Türk bankacılık sektörü, bugün gerek mali, gerekse kurumsal yapıları itibariyle gözardı edilemeyecek bir seviyeye ulaşmış bulunmaktadır. Bu olumlu gelişmelere rağmen, Türk bankacılık sektörünün gelişimini etkileyen bazı olumsuzluklarında mevcut olduğu bilinen bir gerçektir. Bankalar, yaptıkları iş gereği yoğun risklerle yaşamak zorunda olan kuruluşlardır. Bankacılık sektöründe yaşanan riskler, her ülkede, her dönemde kaçınılmaz olarak yaşanabilir. Zira finansal piyasalar var olduğu sürece, risk unsuru sistem içerisinde varlığını sürdürecektir. Ancak bu aşamada önemli olan risklerin doğru tanımlanıp, yönetilmesi olmaktadır. Banka üst yönetimleri, kurumsal olarak alınan riskler hakkında daha fazla bilgi edinmeli ve riskin yönetilmesi için gerekli sistemlere sahip olmalıdırlar. Böylece piyasada oluşacak risklerin zararları, bankacılık sektörünü en alt düzeyde etkileyecek ve oluşacak krizlerin zararları minimuma inecektir.

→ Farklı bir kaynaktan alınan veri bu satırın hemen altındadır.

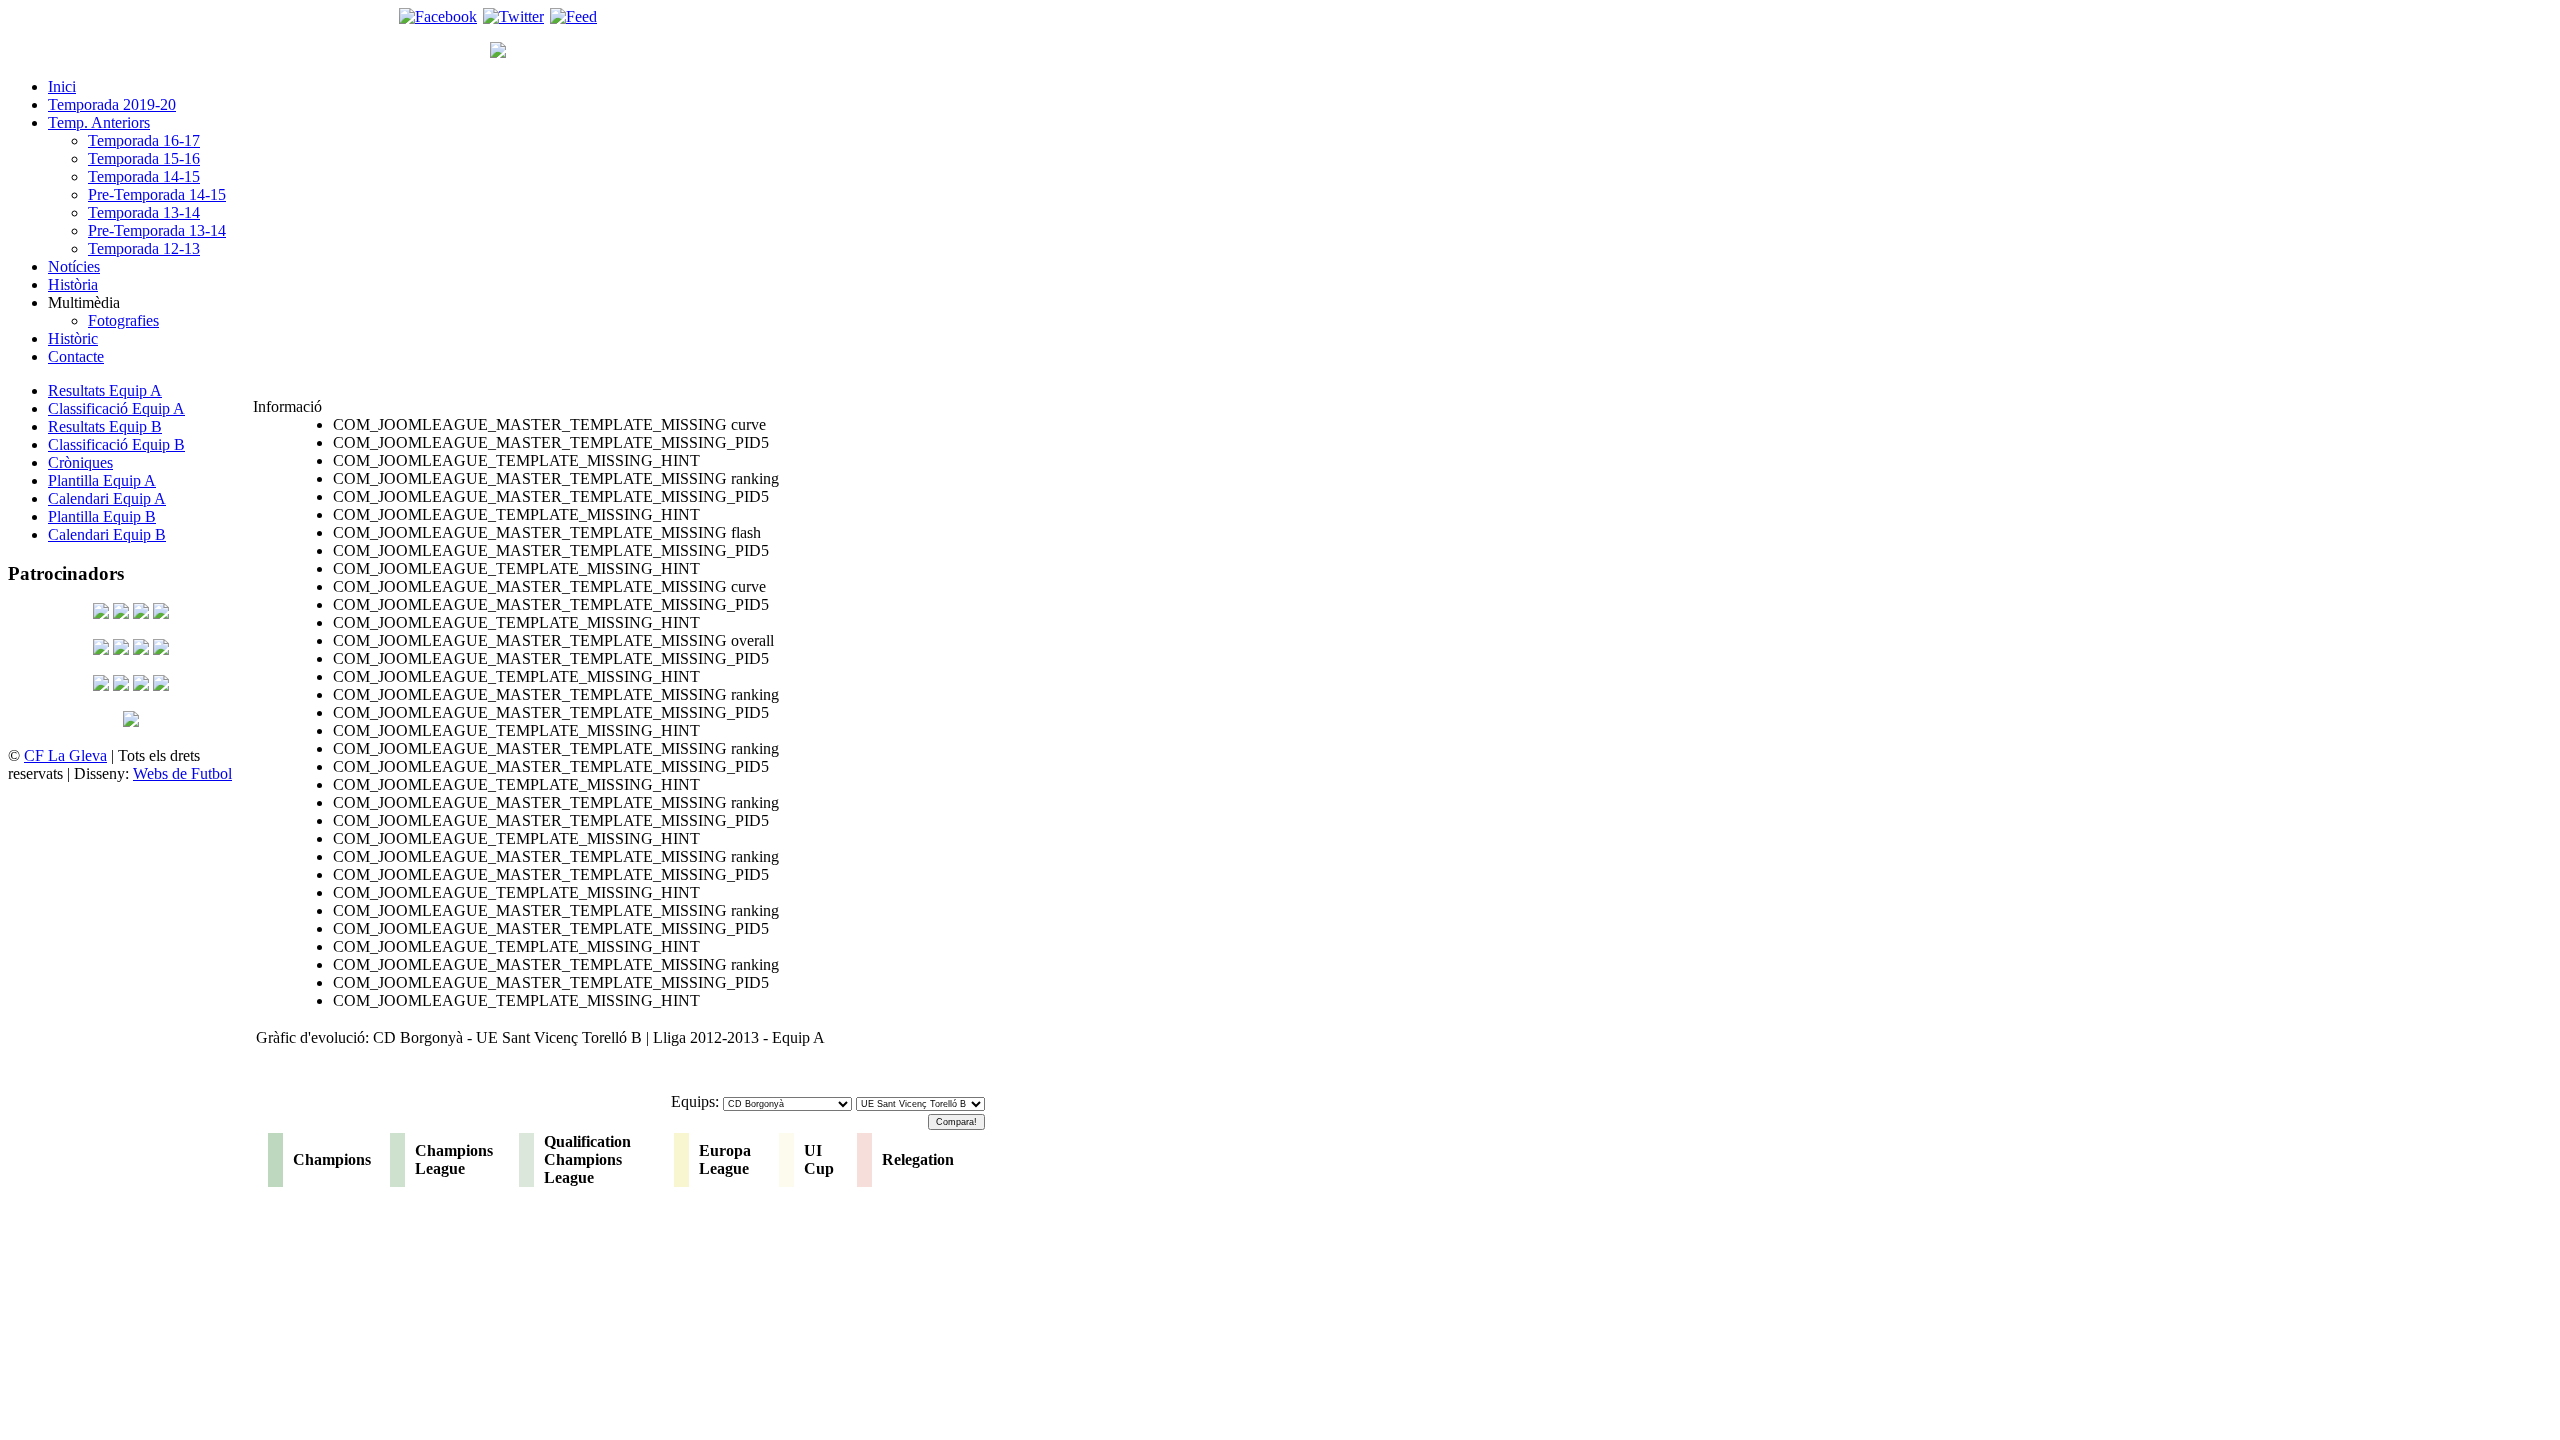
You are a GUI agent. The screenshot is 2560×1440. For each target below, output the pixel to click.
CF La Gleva (65, 755)
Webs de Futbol (182, 773)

Bu çalışma iki konu üzerinde odaklanmıştır. İlk olarak Türk Bankacılık sektöründe yaşanan temel sorunlara değinilmiş ve ekonomik istikrarsızlık, kaynak maliyetlerinin yüksekliği, haksız rekabet koşulları, teknolojideki hızlı gelişmeler ve banka özkaynaklarının yetersizliği gibi sorunlar üzerinde durulmuştur. İkinci olarak ise; sektörün karşı karşıya olduğu faiz, kur, kredi, likidite, piyasa ve sermaye yetersizliği gibi risklerin oluşturduğu, mali riskler ele alınmıştır.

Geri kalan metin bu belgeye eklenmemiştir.